Moore wrote that since the U.S. Supreme Court ruling that many Alabama probate judges are issuing marriage licenses to same-sex couples, while others are issuing licenses only to opposite-sex couples or not issuing licenses at all.
“This disparity affects the administration of justice in this state,” he wrote.
U.S. District Judge Ginny Granade of Mobile ruled last January that Alabama’s ban on same-sex marriage violated the U.S. Constitution.
That touched off a wave of confusion and conflicting legal orders, as some Alabama probate judges began issuing same-sex marriage licenses, while others did not.
The Alabama Supreme Court issued its order in March in response to a request from two conservative groups, the Alabama Citizens Action Program and the Alabama Policy Institute, as well as Elmore County Probate Judge John Enslen.
The order enjoined probate judges from issuing licenses contrary to Alabama law.
Moore was not listed as participating in that order. Seven of the eight other justices concurred in the result.
About four months later, the U.S. Supreme Court issued its long-anticipated order, striking down state bans on same-sex marriage.
Moore, in his order today, says the Alabama Supreme Court continues to deliberate on how the U.S. Supreme Court ruling affects the state court’s orders.
Moore said rulings by federal courts since the U.S. Supreme Court ruling could affect the issue in Alabama.
Moore’s argument in his Order, which I’ve embedded below, is, of course entirely without any legal merit whatsoever. Even accepting the fact that the Supreme Court’s decision in Obergefell v. Hodges in theory only dealt with the same-sex marriage bans on the books in four states, it clearly applies to the nation as a whole given the fact that it is based on the Equal Protection Clause of the Fourteenth Amendment. While a state like Alabama could, at least temporarily, argue that the Supreme Court’s decision didn’t compel it to do anything at all, the reality is that the fact the Supreme Court’s ruling is binding on all lower Federal Courts, including the Federal Courts in Alabama and the Eleventh Circuit Court of Appeals. This means that the challenge to Alabama’s ban on same-sex marriage, which was already struck down by a Federal District Court Judge nearly a year ago, would have to be ruled upon in compliance with the Supreme Court’s ruling in Obergefell and that the District Judge will most likely, when appropriately petitioned, issue an order compelling all of the Probate Judges in the state to issue marriage licenses regardless of the genders of the parties requesting the license. Failure to comply with that order, of course, would subject any of the non-compliant Probate Judges to the same sort of contempt of court proceedings that Kentucky Clerk Kim Davis was faced with this past summer when she was refusing to allow her office to issue licenses to same-sex couples. There is nothing that Judge Moore, or the rest of the Alabama Supreme Court, which may or may not share Moore’s opinion on this matter, can do about any of this either, because the Supremacy Clause of the Constitution provides that Federal law supersedes state law where the two are in conflict such a they would be here.

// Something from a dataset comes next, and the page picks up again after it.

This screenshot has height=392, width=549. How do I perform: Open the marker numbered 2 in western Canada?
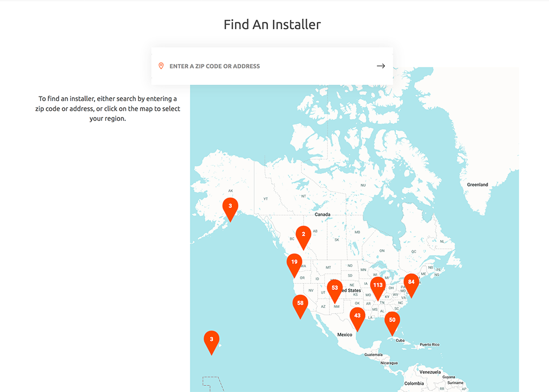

The Supreme Court of the United States made all of this clear in Cooper v. Aaron, which dealt with efforts by southern states to defy the Court’s school desegregation ruling in Brown v. Board of Education, the Court held that such efforts were unconstitutional:
Article VI of the Constitution makes the Constitution the “supreme Law of the Land.” In 1803, Chief Justice Marshall, speaking for a unanimous Court, referring to the Constitution as “the fundamental and paramount law of the nation,” declared in the notable case of Marbury v. Madison, 1 Cranch 137, 177, that “It is emphatically the province and duty of the judicial department to say what the law is.” This decision declared the basic principle that the federal judiciary is supreme in the exposition of the law of the Constitution, and that principle has ever since been respected by this Court and the Country as a permanent and indispensable feature of our constitutional system. It follows that the interpretation of the Fourteenth Amendment enunciated by this Court in the Brown case is the supreme law of the land, and Art. VI of the Constitution makes it of binding effect on the States “any Thing in the Constitution or Laws of any State to the Contrary notwithstanding.” Every state legislator and executive and judicial officer is solemnly committed by oath taken pursuant to Art. VI, cl. 3, “to support this Constitution.” Chief Justice Taney, speaking for a unanimous Court in 1859, said that this requirement reflected the framers’ “anxiety to preserve it [the Constitution] in full force, in all its powers, and to guard against resistance to or evasion of its authority, on the part of a State . . . .” Ableman v. Booth, 21 How. 506, 524.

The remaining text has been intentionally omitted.